Una questione particolare va riservata alla lingua napoletana, che è un precipitato di saggezza millenaria e portato linguistico di una civiltà unica: solo chi è nato, vissuto e sopravvissuto di espedienti e sicura fame ai vicoli di Napoli, e alle mille insidie dei suoi spazi interni ed esterni, è in grado di tradurre quelle esperienze in motti e modi di dire compiuti, peculiari ed esclusivi. Come avviene nel caso dell’anziano portiere dello stabile, mariuolo quanto basta e regista occulto delle vite altrui. Oggi, al contrario di quanto accadeva agli esordi colti della televisione di Stato, l’espressione dialettale e le sue culture tradizionali sono estranee alla quotidianità degli spettatori italiani, anche se il teatro di Eduardo è universale e produce commedie con meccanismi talmente perfetti al suo interno, da risultare intuitivi e piacevolmente contemporanei in tutte le lingue.
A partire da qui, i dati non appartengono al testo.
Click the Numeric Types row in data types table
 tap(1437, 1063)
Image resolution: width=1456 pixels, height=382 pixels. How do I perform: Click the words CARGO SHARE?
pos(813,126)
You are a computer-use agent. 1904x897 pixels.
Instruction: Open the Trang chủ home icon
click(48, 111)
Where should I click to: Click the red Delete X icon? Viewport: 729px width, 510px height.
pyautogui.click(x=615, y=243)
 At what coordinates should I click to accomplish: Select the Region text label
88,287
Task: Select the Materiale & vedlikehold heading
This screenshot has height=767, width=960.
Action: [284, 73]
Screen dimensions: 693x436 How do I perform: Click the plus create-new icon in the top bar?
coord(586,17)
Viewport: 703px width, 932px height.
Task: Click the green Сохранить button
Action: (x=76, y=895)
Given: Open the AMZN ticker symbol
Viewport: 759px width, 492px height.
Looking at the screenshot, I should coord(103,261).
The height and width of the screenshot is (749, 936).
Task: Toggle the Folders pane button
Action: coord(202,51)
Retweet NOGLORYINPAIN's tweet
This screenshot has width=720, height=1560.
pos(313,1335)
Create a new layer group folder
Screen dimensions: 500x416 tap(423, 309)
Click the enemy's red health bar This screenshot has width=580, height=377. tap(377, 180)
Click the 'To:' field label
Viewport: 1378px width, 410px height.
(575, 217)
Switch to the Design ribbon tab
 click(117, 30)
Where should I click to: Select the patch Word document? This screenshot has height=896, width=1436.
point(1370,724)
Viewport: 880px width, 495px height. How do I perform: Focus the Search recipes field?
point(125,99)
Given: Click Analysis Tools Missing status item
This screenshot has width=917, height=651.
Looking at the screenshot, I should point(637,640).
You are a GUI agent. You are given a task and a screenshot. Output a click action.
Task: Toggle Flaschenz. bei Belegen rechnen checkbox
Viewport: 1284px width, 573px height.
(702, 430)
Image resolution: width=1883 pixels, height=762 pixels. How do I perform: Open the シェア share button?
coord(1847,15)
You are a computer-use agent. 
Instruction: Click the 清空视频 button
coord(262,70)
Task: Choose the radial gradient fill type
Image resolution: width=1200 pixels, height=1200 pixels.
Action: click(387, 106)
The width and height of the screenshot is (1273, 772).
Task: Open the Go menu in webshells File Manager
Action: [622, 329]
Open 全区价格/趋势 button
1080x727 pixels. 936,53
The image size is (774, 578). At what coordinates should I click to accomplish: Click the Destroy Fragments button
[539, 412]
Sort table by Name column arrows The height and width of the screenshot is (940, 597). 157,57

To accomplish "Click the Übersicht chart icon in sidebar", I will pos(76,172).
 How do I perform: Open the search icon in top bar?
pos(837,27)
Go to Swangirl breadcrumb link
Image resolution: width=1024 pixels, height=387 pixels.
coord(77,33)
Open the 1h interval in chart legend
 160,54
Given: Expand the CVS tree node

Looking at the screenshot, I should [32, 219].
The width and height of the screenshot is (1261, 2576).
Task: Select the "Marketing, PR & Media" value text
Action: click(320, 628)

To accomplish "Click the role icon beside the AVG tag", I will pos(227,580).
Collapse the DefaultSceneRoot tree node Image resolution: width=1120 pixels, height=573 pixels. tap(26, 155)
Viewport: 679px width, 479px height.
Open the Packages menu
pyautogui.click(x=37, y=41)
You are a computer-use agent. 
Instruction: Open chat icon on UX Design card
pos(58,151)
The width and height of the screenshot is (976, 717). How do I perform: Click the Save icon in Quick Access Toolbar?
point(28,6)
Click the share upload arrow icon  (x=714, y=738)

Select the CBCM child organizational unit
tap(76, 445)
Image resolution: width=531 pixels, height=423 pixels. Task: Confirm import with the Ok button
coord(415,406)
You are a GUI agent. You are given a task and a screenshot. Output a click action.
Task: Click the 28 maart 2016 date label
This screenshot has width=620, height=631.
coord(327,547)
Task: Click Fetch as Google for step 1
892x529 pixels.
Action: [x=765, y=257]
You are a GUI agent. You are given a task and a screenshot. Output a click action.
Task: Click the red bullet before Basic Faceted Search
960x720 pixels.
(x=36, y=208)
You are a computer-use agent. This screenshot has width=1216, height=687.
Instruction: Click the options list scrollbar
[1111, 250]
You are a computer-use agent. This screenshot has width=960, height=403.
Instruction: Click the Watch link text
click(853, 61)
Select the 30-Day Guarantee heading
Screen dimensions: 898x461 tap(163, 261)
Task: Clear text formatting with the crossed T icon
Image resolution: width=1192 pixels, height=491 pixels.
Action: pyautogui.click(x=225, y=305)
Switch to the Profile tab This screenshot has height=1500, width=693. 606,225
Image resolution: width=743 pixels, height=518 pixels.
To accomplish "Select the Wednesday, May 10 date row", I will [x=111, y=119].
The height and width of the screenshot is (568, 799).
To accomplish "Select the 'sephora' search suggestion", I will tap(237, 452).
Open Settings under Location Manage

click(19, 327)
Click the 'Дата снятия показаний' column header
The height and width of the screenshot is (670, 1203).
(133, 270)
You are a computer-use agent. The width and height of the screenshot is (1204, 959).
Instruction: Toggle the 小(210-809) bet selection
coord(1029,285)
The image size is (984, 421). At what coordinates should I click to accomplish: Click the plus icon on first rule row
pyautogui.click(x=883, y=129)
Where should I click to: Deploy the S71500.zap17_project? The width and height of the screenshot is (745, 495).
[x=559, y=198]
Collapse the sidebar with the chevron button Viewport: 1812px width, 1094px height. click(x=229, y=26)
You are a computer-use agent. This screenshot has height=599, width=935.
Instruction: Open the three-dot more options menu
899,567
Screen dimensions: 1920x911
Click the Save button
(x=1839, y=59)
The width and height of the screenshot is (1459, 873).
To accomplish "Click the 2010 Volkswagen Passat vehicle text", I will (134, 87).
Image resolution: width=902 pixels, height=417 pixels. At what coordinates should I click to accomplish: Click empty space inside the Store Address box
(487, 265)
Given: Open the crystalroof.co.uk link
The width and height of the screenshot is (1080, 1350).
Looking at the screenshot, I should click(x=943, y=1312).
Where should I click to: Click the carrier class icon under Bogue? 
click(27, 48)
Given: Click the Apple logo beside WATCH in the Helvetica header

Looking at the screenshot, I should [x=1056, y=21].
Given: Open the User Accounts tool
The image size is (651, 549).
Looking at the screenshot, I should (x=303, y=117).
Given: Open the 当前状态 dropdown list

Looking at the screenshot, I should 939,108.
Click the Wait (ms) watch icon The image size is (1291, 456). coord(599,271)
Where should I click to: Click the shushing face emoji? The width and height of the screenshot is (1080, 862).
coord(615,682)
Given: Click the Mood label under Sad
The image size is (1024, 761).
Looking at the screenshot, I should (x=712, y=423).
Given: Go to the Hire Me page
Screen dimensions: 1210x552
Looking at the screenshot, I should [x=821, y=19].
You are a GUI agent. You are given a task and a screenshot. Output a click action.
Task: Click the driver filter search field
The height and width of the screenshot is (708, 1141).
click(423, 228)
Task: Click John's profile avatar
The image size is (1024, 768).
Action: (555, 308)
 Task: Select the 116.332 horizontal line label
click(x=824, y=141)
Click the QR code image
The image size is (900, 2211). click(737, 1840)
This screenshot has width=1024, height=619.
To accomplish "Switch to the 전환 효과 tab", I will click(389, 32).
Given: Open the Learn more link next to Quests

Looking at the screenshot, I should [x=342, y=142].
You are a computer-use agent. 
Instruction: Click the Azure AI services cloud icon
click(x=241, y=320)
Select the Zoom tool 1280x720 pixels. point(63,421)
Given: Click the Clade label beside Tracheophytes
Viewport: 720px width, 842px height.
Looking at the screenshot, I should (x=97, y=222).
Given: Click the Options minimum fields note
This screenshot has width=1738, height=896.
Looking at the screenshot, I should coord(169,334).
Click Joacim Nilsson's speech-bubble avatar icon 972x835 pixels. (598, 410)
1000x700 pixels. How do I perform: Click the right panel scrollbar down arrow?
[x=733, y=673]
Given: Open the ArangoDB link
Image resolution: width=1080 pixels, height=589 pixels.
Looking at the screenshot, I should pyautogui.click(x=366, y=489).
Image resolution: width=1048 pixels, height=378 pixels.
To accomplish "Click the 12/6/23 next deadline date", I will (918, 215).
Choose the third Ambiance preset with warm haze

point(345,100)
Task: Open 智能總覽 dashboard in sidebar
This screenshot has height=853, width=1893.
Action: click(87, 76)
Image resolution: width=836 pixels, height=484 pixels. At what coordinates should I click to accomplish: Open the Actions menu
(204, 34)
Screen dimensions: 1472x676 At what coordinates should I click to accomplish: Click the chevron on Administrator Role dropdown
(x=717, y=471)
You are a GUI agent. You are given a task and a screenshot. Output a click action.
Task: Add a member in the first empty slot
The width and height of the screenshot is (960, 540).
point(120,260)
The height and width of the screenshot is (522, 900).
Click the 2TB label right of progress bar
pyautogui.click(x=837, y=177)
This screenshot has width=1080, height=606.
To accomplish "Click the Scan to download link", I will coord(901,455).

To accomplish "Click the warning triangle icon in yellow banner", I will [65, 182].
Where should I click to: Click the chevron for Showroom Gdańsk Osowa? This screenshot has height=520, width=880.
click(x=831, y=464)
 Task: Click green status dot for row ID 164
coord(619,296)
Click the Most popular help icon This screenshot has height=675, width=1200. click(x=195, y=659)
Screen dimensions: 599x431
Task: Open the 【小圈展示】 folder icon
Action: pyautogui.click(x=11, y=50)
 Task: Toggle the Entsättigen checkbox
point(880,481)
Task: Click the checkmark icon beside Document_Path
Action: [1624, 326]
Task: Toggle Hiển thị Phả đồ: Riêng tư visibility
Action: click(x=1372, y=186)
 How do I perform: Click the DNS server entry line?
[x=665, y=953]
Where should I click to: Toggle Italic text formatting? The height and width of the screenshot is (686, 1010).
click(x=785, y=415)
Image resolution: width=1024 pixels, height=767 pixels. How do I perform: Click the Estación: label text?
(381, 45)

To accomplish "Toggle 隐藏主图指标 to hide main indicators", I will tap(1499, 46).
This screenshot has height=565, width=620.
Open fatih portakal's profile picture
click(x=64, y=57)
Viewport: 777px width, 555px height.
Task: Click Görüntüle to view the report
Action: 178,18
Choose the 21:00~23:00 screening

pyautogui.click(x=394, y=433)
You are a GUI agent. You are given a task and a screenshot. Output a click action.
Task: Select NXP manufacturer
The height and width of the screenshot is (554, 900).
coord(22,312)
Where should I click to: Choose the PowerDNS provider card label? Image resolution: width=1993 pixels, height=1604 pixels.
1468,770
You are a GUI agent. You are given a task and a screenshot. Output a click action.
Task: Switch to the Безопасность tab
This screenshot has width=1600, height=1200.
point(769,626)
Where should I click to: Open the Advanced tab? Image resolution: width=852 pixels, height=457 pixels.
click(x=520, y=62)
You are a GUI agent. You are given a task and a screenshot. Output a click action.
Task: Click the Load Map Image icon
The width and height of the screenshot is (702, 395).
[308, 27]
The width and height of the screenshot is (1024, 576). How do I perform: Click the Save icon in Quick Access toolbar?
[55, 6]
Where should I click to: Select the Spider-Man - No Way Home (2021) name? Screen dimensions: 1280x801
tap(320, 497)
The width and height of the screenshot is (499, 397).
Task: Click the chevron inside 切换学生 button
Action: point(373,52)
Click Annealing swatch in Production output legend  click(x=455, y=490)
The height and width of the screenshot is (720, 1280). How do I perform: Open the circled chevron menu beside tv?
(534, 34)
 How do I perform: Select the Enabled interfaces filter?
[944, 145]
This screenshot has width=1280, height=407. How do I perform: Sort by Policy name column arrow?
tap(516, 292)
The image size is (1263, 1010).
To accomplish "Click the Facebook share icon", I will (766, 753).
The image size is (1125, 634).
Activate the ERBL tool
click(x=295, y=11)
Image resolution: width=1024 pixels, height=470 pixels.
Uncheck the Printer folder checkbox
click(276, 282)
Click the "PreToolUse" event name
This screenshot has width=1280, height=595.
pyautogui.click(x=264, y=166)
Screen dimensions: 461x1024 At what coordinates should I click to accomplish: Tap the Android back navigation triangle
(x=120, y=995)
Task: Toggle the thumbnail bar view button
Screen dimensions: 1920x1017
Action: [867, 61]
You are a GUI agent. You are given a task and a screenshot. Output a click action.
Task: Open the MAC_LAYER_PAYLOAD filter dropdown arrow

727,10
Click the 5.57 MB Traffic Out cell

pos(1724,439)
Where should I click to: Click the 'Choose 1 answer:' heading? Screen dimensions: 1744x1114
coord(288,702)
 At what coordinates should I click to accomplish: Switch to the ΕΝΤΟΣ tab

Il balcone con l’ombra e la voce di Eduardo rappresenta il “di fuori”, una vista oggettiva dall’esterno dell’ipocrisia sociale e paranoidea quando mette in croce la maschera altrui. Così anche il matrimonio, le sue stanchezze e la sua routine, assumono le forme arrendevoli di ciò che si consuma, trasformandosi in luogo di perdizione della propria autostima. Salvo poi rigenerarsi nel voler credere, ancora una volta, che tutto possa tornare come prima. Ma sono racconti di un’altra epoca, in cui era di casa la tragedia perché non esistevano gli strumenti legali per archiviare una convivenza avvelenata, cancellandone gli obblighi sociali, per poi viverne un’altra, con identiche illusioni e speranze. Allora, per l’amore clandestino, esisteva solo la fuga, perseguibile nei tribunali del regno per abbandono del tetto coniugale. Un suggerimento, in conclusione. La televisione pubblica dovrebbe riprendere l’antica e nobile tradizione culturale dei suoi esordi, creando una cineteca contemporanea di opere teatrali, antiche e moderne, riprese dal vivo, in base a un criterio meritocratico che rappresenti un mix equilibrato e ragionato di critica e successo di pubblico.